Bruna Torres - Jornalista e escritora
Se as cadeiras do meu quintal falassem, elas teriam muitas histórias para contar e iriam economizar muito na terapia (ou talvez, não).
Lá, entre poucas estrelas no céu azul-cobalto, uma teia ancestral de questões familiares muito se atrelam a uma constelação de palavras, que às vezes ficam aprisionadas entre as gerações.
Nessas conversas com a minha mãe, aprendi muito. Hoje, me apresentando como mãe, compreendo a faceta do 'outro lado da moeda' que muitos filhos não se dispõem a pensar. Os pais também são filhos de alguém. Seus pais também têm raízes intrínsecas de sofrimentos em vários segmentos. Mas, isso não os isenta do que perpassa e respinga em seus descendentes.
Quando criança, já fui a menina que as pessoas tentavam qualificar o amor materno em prol de suas próprias questões e frustrações internas. Pessoas essas, que trabalham duro para que as filhas tenham uma cama quente e uma geladeira farta, mas que jamais poderiam imaginar o quanto suas palavras dolorosas impactam na vida de outras pessoas.
No meu caso, na minha. Eu as senti na pele. Senti quando me disseram que eu não cuidava da minha filha porque ela estudava em tempo integral. A intenção era só me ferir e naquele momento, conseguiram. Não por ser verdade, cuido da minha filha todos os dias, desde quando ela abre os olhos até quando vai dormir.

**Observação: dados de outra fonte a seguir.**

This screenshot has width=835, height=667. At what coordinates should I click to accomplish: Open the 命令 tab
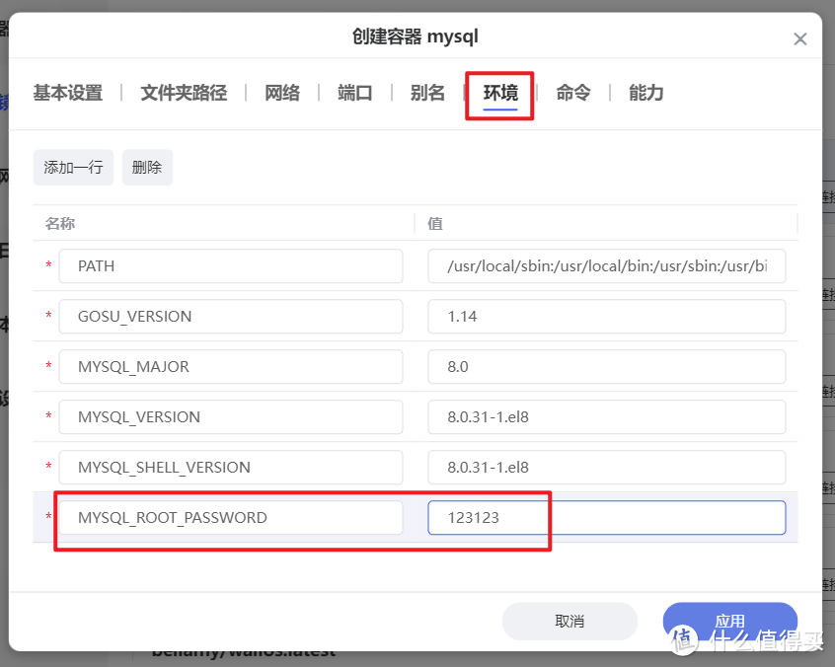(572, 92)
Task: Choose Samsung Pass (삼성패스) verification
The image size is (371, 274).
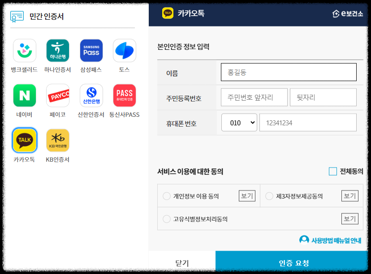Action: tap(91, 50)
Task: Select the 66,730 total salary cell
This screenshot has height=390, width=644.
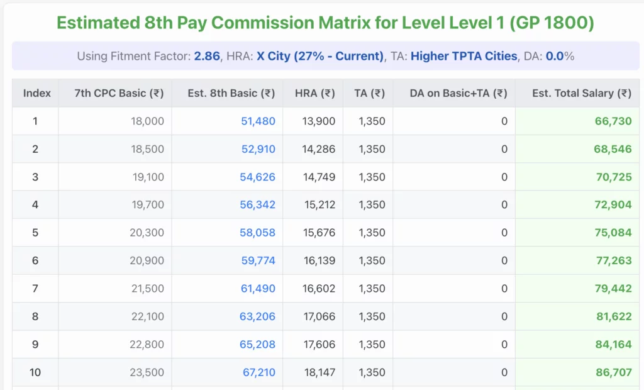Action: (x=614, y=121)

O zelo é feito dentro e fora de casa. Quantas vezes pela manhã, saio com duas bolsas nas costas, empurrando um carrinho ou até mesmo, com ela nos braços? São inúmeros momentos que colecionamos desde a hora que acordamos até o fim da noite. Às vezes já cheguei em casa tão exausta do trabalho mas, tudo que ela queria era colo ou brincar um pouco mais.

E por diversas vezes, eu fiz cama compartilhada para dormir ao seu lado, pensando no privilégio que é a dádiva de sua vida, um presente misericordioso de Deus na minha.

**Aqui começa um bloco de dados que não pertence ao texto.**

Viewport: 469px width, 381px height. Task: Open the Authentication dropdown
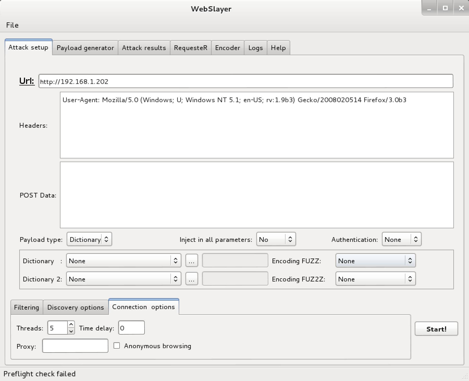click(401, 239)
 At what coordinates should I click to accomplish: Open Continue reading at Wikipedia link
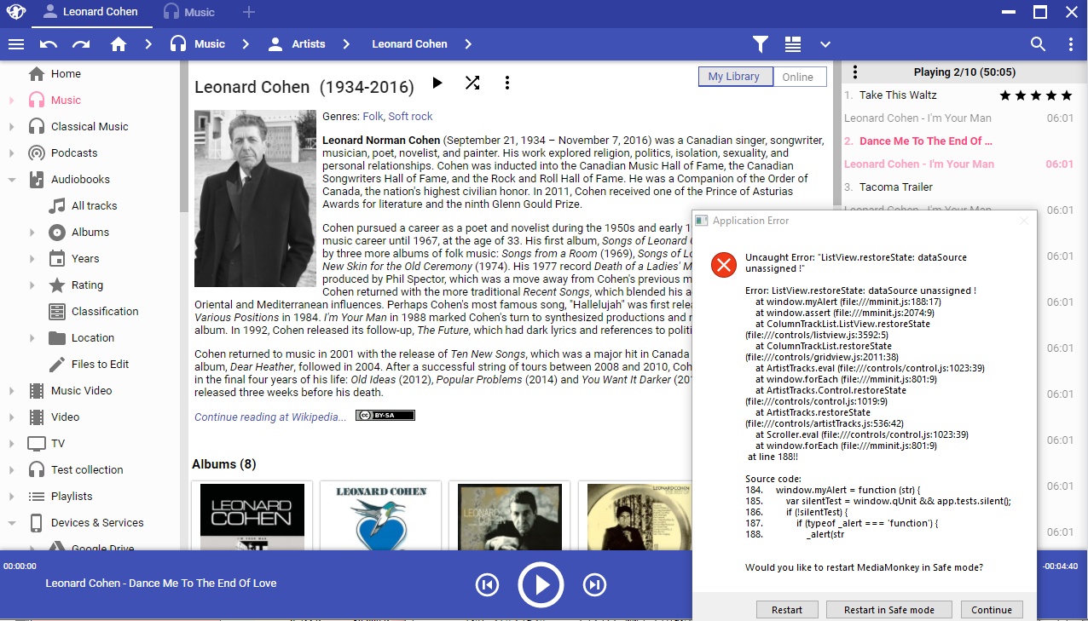270,417
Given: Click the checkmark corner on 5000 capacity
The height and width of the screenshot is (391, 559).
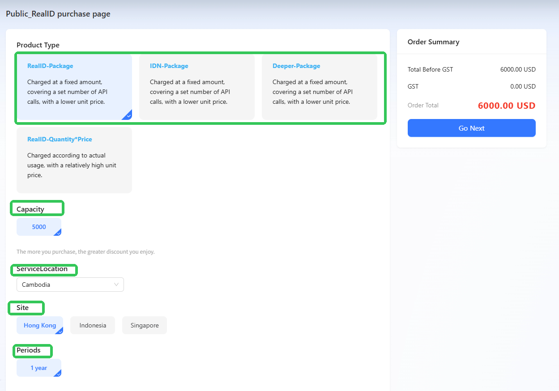Looking at the screenshot, I should pyautogui.click(x=58, y=232).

Quando essa frase - "que eu não cuidava da minha filha porque ela estudava em tempo integral" me atingiu, percebi o quão filha da puta a sociedade é... Nos julgam por ter um casamento de merda e sustentar por causa de filho. Nos julgam como vagabundas por serem mães solos, nos chamam de puta se nos casamos de novo e tentamos construir uma nova vida. A sociedade nunca está satisfeita até destruir nossa saúde mental e consequentemente com nossas vidas.
Sob essa perspectiva, retornando ao fato, eu chorei como uma criança pequena no auge da birra, mas a minha sensação era colossal e tentava me dilacerar. A culpa materna. De não estar presente o suficiente, de ouvir aquelas vozes de quem não sabe a realidade, dentro da minha casa, quando deixou de ser o meu lar.
Naqueles momentos, me senti no papel de filha e de mãe. Senti na pele o árduo trabalho, das noites mal dormidas de minha mãe, para me dar tudo de bom e do melhor. Enquanto isso, pessoas que não faziam metade dos esforços dela ou não compreendiam suas vivências, faziam sua pequena garotinha de cabelo loiros e olhos verdes, não se sentir amada.
Hoje, eu já não escuto mais aquelas vozes. Que se fodam elas, frustradas com uma vida que almejavam e que, jamais poderiam ter sequer coragem para tal. A maternidade me fez enxergar inúmeros pontos de vista que, antes, eu sequer imaginava. Também me traz inúmeros desafios e confronto com a minha criança interior, onde hoje crio uma linda menininha, loirinha, de olhos verdes e muitos gracejos.
Não seremos crianças para sempre, mas a infância é a base da nossa vida. Com 29 anos, ainda vejo crianças internas que não amadureçam, lidando com problemas que jamais irão envelhecer.
Entre um céu azul-cobalto e conversas que se rebelam contra o tempo, além das amarras das limitações emocionais de uma geração que tanto tem a dizer sobre a vida do outro, mas pouco sobre si, venho aprendendo como não deixar que as minhas raízes me fortalecem, embora suas ramificações já não me aprisionem mais.